■ Study material ■

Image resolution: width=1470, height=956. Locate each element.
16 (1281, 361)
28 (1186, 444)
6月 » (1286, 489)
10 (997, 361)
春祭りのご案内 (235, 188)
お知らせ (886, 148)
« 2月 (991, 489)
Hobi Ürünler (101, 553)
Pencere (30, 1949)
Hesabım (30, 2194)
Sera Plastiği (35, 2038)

■ Brief ■
Emit the full listing verbatim.

■ Task result ■
Image resolution: width=1470, height=956. Locate each element.
16 (1281, 361)
28 (1186, 444)
6月 » (1286, 489)
10 (997, 361)
春祭りのご案内 (235, 188)
お知らせ (886, 148)
« 2月 (991, 489)
Hobi Ürünler (101, 553)
Pencere (30, 1949)
Hesabım (30, 2194)
Sera Plastiği (35, 2038)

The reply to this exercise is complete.